Men shouldn’t be allowed to talk.

So you weren’t staring?

Well I was, but he has no right to call me out on it. He’s acting narcissist and the snide raise of his eyebrows is proof that he knows I liked what I saw when I checked him out.

“And who told you I’m staring? I’ve seen better.” I try to come up with a comeback.

He gives a mocking scoff. “The drool on your mouth begs to differ.”

My hand rushes to the corners of my mouth to dab it and I glare at him when I find out he’s lying. I wipe my hands on my nightwear.

I glance down at my body and true to God, I’m in my skimpy black chiffon nightwear. I don’t remember changing out of my wedding dress last night. Hell, I don’t even remember how I got here. It’s the second time I woke up in this house and I still don’t know the route to get into it.

Thank goodness that whoever changed me—which is obviously the man in front of me—chose the black one. I’m so obsessed with this nightwear that I have it in four different colors—blue (of course), pink, purple, and green. The pink being purely transparent.

If I was wearing that, I would have died.

“Rain.” My voice is low when I call him. The bearer of the name stiffens, and visibly sucks in his breath as his fingers jerk. I narrow my eyes. This is almost the same way he reacted after I called him during my vow recitation.

Doesn’t he want me to call his name?

My hands roll into a soft ball and my heart beats loud into my ear. “Did you… were you the one who–”

“I can assure you that I do not have all day for you.”

“Did you change my clothes last night?” I blurt out, my face painfully hot.

As insulting as it sounds, it’s only when I say this that Rain sweeps his gaze over me. His eyes linger on my chest and I almost squirm under his stare.
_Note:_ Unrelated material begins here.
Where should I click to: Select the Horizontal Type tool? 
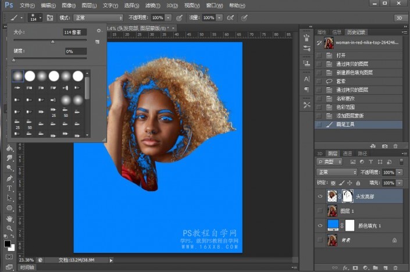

I don’t have overly huge breasts, but I’m not flat either. I also have perky nipples that are now starting to poke through the nightwear.

Something like desire flashes past Rain’s eyes, but it disappears just as fast and I almost pout. Is that what he looks like when he desires a woman? When was the last time he desired a woman?

We haven’t talked about what is going to happen with our fake marriage—sexual wise. He didn’t exactly promise me fidelity, so is he going to have intercourse with other women while we’re married?

He takes slow steps toward me and I instinctively hike backwards until my back presses against the door. I take a big gulp when Rain bends closer to my ear and whispers, his breaths fanning me from the inside, “What if I did?”

Oh God!

I should be thankful that despite him being so cold to me, he didn’t leave me in that six feet long wedding dress, but my mind keeps screaming loud into my ears. Rain changing my dress can only mean one thing.

He has seen me naked.

I look everywhere but him. I want to yell at him that he shouldn’t have bothered, that he should have just left me in my heap of lace, and that I could have managed, but every word gets stuck in my throat. Rain straightens while I fix my face on the painting over his shoulder, so my eyes don’t dart to his—still shirtless—chest.

It’s only a little more I can take, Rain. Only a little more.

“If it makes you feel better, I closed my eyes.”

Coldness rushes down my spine like freezing water.

No, it doesn’t make me feel better, foolish man.

On the contrary, it reminds me of how he didn’t kiss me on our wedding day, and how he didn’t notice that a pretty lady in skimpy nightwear was standing in front of him, until I mentioned it.

Did I marry an impotent?

I almost flip him off, but I decide against it. He might get the wrong idea. I straighten my spine and turn on my heels, shutting the door without waiting to hear another word for him.

Not that he’s going to say anything anyway.

Rain Dacosta has probably reached his word limit for the day.